▸ **What you have to do**:
Without a single alteration, write the listing out again.

▸ **Source material**:
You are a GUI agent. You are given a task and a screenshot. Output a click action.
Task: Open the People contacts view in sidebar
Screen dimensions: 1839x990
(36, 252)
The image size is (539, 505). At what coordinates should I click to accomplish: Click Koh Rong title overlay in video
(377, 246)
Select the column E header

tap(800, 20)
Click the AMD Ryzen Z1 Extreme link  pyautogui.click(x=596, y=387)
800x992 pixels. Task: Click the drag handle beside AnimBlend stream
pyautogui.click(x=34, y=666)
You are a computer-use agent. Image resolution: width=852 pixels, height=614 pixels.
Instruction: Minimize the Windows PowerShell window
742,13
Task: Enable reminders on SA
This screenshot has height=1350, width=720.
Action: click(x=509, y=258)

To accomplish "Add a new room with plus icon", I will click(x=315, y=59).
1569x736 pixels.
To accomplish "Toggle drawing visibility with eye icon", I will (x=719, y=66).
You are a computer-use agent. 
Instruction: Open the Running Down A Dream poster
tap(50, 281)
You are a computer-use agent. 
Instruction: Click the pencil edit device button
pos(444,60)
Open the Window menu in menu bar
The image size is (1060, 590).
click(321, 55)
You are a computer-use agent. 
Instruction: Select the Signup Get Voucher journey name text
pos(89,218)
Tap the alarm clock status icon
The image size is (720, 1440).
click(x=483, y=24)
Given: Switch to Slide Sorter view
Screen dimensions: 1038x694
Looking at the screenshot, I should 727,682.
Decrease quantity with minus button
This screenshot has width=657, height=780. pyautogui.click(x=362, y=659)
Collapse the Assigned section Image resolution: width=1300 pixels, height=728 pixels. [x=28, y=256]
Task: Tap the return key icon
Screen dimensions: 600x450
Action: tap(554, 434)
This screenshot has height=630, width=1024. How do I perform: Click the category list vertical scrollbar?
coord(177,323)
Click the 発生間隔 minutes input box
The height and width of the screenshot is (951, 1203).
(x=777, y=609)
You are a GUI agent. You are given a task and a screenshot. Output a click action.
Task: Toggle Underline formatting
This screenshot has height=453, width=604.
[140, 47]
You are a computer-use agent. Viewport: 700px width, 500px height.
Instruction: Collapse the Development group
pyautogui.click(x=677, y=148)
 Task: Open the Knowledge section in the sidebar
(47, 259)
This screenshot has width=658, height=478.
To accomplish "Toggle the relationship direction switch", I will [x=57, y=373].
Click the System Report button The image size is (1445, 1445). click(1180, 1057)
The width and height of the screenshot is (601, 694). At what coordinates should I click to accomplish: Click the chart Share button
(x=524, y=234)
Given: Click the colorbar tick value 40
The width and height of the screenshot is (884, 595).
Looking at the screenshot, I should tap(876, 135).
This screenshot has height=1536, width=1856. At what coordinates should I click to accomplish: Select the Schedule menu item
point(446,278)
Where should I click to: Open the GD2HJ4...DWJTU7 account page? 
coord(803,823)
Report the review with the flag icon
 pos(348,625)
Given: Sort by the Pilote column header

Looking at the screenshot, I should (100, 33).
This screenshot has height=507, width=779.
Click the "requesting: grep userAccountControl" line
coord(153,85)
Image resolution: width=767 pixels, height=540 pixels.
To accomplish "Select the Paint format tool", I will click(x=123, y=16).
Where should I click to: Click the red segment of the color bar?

▸ **Answer box**:
You are a GUI agent. You are given a task and a screenshot. Output a click action.
Task: Open the People contacts view in sidebar
Screen dimensions: 1839x990
(36, 252)
The image size is (539, 505). At what coordinates should I click to accomplish: Click Koh Rong title overlay in video
(377, 246)
Select the column E header

tap(800, 20)
Click the AMD Ryzen Z1 Extreme link  pyautogui.click(x=596, y=387)
800x992 pixels. Task: Click the drag handle beside AnimBlend stream
pyautogui.click(x=34, y=666)
You are a computer-use agent. Image resolution: width=852 pixels, height=614 pixels.
Instruction: Minimize the Windows PowerShell window
742,13
Task: Enable reminders on SA
This screenshot has height=1350, width=720.
Action: click(x=509, y=258)

To accomplish "Add a new room with plus icon", I will click(x=315, y=59).
1569x736 pixels.
To accomplish "Toggle drawing visibility with eye icon", I will (x=719, y=66).
You are a computer-use agent. 
Instruction: Open the Running Down A Dream poster
tap(50, 281)
You are a computer-use agent. 
Instruction: Click the pencil edit device button
pos(444,60)
Open the Window menu in menu bar
The image size is (1060, 590).
click(321, 55)
You are a computer-use agent. 
Instruction: Select the Signup Get Voucher journey name text
pos(89,218)
Tap the alarm clock status icon
The image size is (720, 1440).
click(x=483, y=24)
Given: Switch to Slide Sorter view
Screen dimensions: 1038x694
Looking at the screenshot, I should 727,682.
Decrease quantity with minus button
This screenshot has width=657, height=780. pyautogui.click(x=362, y=659)
Collapse the Assigned section Image resolution: width=1300 pixels, height=728 pixels. [x=28, y=256]
Task: Tap the return key icon
Screen dimensions: 600x450
Action: tap(554, 434)
This screenshot has height=630, width=1024. How do I perform: Click the category list vertical scrollbar?
coord(177,323)
Click the 発生間隔 minutes input box
The height and width of the screenshot is (951, 1203).
(x=777, y=609)
You are a GUI agent. You are given a task and a screenshot. Output a click action.
Task: Toggle Underline formatting
This screenshot has height=453, width=604.
[140, 47]
You are a computer-use agent. Viewport: 700px width, 500px height.
Instruction: Collapse the Development group
pyautogui.click(x=677, y=148)
 Task: Open the Knowledge section in the sidebar
(47, 259)
This screenshot has width=658, height=478.
To accomplish "Toggle the relationship direction switch", I will [x=57, y=373].
Click the System Report button The image size is (1445, 1445). click(1180, 1057)
The width and height of the screenshot is (601, 694). At what coordinates should I click to accomplish: Click the chart Share button
(x=524, y=234)
Given: Click the colorbar tick value 40
The width and height of the screenshot is (884, 595).
Looking at the screenshot, I should tap(876, 135).
This screenshot has height=1536, width=1856. At what coordinates should I click to accomplish: Select the Schedule menu item
point(446,278)
Where should I click to: Open the GD2HJ4...DWJTU7 account page? 
coord(803,823)
Report the review with the flag icon
 pos(348,625)
Given: Sort by the Pilote column header

Looking at the screenshot, I should (100, 33).
This screenshot has height=507, width=779.
Click the "requesting: grep userAccountControl" line
coord(153,85)
Image resolution: width=767 pixels, height=540 pixels.
To accomplish "Select the Paint format tool", I will click(x=123, y=16).
Where should I click to: Click the red segment of the color bar?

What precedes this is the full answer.